Records in a dataset:
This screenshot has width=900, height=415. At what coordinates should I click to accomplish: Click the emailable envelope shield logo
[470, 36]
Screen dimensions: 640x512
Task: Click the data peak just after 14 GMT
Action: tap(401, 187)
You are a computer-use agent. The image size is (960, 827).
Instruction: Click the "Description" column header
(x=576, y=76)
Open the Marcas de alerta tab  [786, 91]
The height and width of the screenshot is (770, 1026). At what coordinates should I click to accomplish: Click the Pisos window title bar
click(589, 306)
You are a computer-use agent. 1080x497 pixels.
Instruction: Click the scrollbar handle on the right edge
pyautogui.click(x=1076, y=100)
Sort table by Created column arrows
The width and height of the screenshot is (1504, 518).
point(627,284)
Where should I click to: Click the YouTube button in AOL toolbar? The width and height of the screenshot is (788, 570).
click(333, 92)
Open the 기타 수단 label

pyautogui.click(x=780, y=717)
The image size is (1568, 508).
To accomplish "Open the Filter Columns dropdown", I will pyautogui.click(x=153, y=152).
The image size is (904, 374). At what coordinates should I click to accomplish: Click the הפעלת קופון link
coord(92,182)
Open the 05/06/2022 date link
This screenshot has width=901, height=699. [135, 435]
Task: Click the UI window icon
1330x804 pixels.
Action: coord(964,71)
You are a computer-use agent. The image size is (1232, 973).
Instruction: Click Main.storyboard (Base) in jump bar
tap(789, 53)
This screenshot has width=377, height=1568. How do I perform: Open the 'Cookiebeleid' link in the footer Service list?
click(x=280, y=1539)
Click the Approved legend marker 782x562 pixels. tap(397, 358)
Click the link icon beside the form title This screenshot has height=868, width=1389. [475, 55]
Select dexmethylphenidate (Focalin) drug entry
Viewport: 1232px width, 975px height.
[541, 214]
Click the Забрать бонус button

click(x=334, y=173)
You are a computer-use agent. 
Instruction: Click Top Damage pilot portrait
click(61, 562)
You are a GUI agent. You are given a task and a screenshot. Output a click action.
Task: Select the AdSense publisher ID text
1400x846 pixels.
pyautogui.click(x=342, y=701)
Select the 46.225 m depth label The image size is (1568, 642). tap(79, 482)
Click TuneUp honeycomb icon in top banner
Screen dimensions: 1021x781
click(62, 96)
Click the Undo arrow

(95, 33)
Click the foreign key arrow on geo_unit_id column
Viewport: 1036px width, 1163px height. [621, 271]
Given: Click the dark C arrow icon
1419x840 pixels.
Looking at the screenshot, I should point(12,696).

TASK STATEMENT:
Could you switch each "Instruction" in the records above to "Goal" and write out all the records again with nothing else changed?

WRITTEN ANSWER:
This screenshot has width=900, height=415. At what coordinates should I click to accomplish: Click the emailable envelope shield logo
[470, 36]
Screen dimensions: 640x512
Task: Click the data peak just after 14 GMT
Action: tap(401, 187)
You are a computer-use agent. The image size is (960, 827).
Goal: Click the "Description" column header
(x=576, y=76)
Open the Marcas de alerta tab  [786, 91]
The height and width of the screenshot is (770, 1026). At what coordinates should I click to accomplish: Click the Pisos window title bar
click(589, 306)
You are a computer-use agent. 1080x497 pixels.
Goal: Click the scrollbar handle on the right edge
pyautogui.click(x=1076, y=100)
Sort table by Created column arrows
The width and height of the screenshot is (1504, 518).
point(627,284)
Where should I click to: Click the YouTube button in AOL toolbar? The width and height of the screenshot is (788, 570).
click(333, 92)
Open the 기타 수단 label

pyautogui.click(x=780, y=717)
The image size is (1568, 508).
To accomplish "Open the Filter Columns dropdown", I will pyautogui.click(x=153, y=152).
The image size is (904, 374). At what coordinates should I click to accomplish: Click the הפעלת קופון link
coord(92,182)
Open the 05/06/2022 date link
This screenshot has width=901, height=699. [135, 435]
Task: Click the UI window icon
1330x804 pixels.
Action: coord(964,71)
You are a computer-use agent. The image size is (1232, 973).
Goal: Click Main.storyboard (Base) in jump bar
tap(789, 53)
This screenshot has width=377, height=1568. How do I perform: Open the 'Cookiebeleid' link in the footer Service list?
click(x=280, y=1539)
Click the Approved legend marker 782x562 pixels. tap(397, 358)
Click the link icon beside the form title This screenshot has height=868, width=1389. [475, 55]
Select dexmethylphenidate (Focalin) drug entry
Viewport: 1232px width, 975px height.
[541, 214]
Click the Забрать бонус button

click(x=334, y=173)
You are a computer-use agent. 
Goal: Click Top Damage pilot portrait
click(61, 562)
You are a GUI agent. You are given a task and a screenshot. Output a click action.
Task: Select the AdSense publisher ID text
1400x846 pixels.
pyautogui.click(x=342, y=701)
Select the 46.225 m depth label The image size is (1568, 642). tap(79, 482)
Click TuneUp honeycomb icon in top banner
Screen dimensions: 1021x781
click(62, 96)
Click the Undo arrow

(95, 33)
Click the foreign key arrow on geo_unit_id column
Viewport: 1036px width, 1163px height. [621, 271]
Given: Click the dark C arrow icon
1419x840 pixels.
Looking at the screenshot, I should point(12,696).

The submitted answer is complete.